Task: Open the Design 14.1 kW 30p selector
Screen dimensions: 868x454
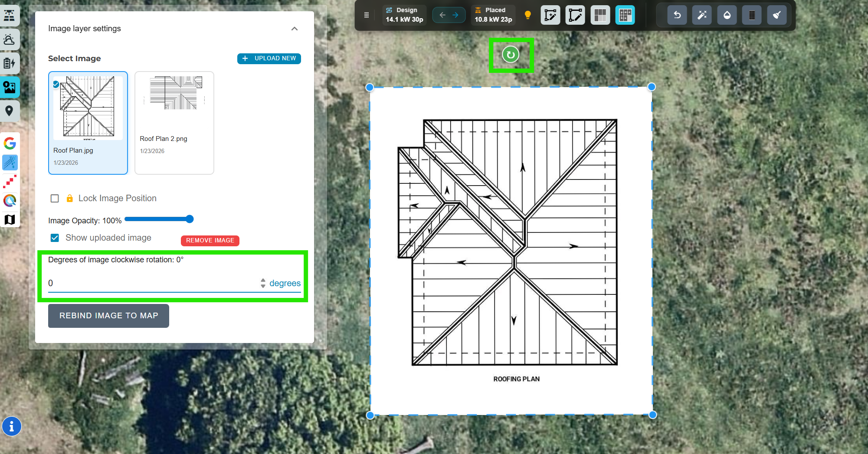Action: [404, 15]
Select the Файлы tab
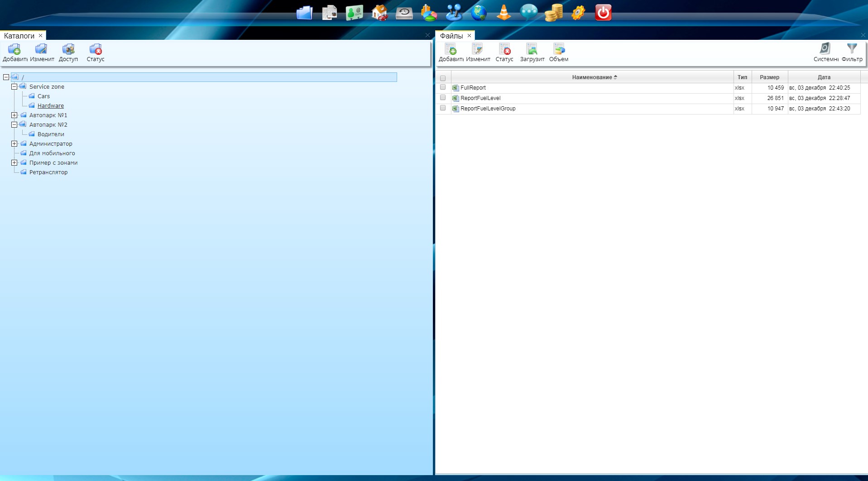868x481 pixels. [x=451, y=36]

● ● ● ● ● ● ●

The entries above need an exact copy without their pictures.

Task: Open the Design 14.1 kW 30p selector
Screen dimensions: 868x454
Action: [404, 15]
Select the Файлы tab
868x481 pixels. [x=451, y=36]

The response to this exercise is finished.